# Best product for bringing out the luster on my Merlin



## zx9rmal (Jan 6, 2012)

Years ago I was told to use Pledge. Actually did a nice job. Any other recommendations? Thanks.


----------



## Doolab (Feb 13, 2008)

Try silicon grease sprayed on a rag and wipe down your Ti frame. (Think of it as metal-friendly Armor All) :idea:
I like the results on my Ti bike. :thumbsup:


----------



## foggypeake (Sep 11, 2005)

I have a polished Litespeed and I've used Windex to clean it and then Pledge to make it shine. Finish Line has a bike wash that works well also.


----------



## cdalemike (Dec 27, 2010)

I have always used Pledge (as you noted). Never tried anything else...


----------



## zx9rmal (Jan 6, 2012)

Thanks.


----------



## kscycler (Aug 12, 2009)

zx9rmal said:


> Years ago I was told to use Pledge. Actually did a nice job. Any other recommendations? Thanks.
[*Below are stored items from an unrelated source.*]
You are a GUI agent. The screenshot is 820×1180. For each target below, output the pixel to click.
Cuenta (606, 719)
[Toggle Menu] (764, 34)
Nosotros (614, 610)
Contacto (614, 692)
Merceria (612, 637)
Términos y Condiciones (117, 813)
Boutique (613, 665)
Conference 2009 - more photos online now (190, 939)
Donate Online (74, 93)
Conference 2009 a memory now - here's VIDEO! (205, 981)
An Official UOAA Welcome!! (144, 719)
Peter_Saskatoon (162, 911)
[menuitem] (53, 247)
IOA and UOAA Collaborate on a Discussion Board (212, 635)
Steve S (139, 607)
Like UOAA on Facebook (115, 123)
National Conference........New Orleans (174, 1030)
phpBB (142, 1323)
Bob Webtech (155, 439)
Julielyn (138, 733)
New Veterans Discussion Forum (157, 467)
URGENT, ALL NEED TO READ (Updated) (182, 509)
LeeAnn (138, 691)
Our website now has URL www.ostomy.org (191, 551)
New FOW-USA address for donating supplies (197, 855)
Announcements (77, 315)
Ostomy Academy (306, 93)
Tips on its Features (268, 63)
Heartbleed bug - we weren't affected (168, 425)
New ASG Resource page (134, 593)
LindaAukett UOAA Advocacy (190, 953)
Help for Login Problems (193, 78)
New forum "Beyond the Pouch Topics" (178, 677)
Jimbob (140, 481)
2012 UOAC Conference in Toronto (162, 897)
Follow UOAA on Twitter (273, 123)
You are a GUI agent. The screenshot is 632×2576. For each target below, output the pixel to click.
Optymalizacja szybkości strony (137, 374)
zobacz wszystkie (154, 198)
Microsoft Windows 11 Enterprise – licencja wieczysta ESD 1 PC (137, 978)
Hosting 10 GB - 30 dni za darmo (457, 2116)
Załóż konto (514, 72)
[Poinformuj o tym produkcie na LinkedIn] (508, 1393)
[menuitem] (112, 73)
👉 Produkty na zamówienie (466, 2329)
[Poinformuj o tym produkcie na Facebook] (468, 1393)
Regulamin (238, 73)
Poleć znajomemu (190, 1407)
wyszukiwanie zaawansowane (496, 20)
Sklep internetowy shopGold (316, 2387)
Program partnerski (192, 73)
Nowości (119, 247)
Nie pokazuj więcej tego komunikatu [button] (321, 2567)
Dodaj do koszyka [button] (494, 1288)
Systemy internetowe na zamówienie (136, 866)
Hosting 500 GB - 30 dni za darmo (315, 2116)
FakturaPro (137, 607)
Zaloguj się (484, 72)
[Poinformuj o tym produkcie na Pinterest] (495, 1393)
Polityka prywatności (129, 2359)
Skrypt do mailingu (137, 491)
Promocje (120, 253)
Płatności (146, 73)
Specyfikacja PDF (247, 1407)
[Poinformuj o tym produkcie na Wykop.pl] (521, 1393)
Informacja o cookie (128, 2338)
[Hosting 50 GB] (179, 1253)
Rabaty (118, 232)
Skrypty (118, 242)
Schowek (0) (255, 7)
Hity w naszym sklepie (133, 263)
Merlin recommended to me (the first time I rebuilt it) to use the carpet side of velcro to polish the frame (not the hook side). I took a 1" strip of velcro about 12" long and polished the tubes to like-new condition. Got out the cable rubs and made it like new. Watch around the decals, unless you have a new set to replace them with. I do this every 3 or so years and it makes the Merlin look like new.


----------



## socrates (Sep 1, 2006)

Glass cleaner does an excellent job.


----------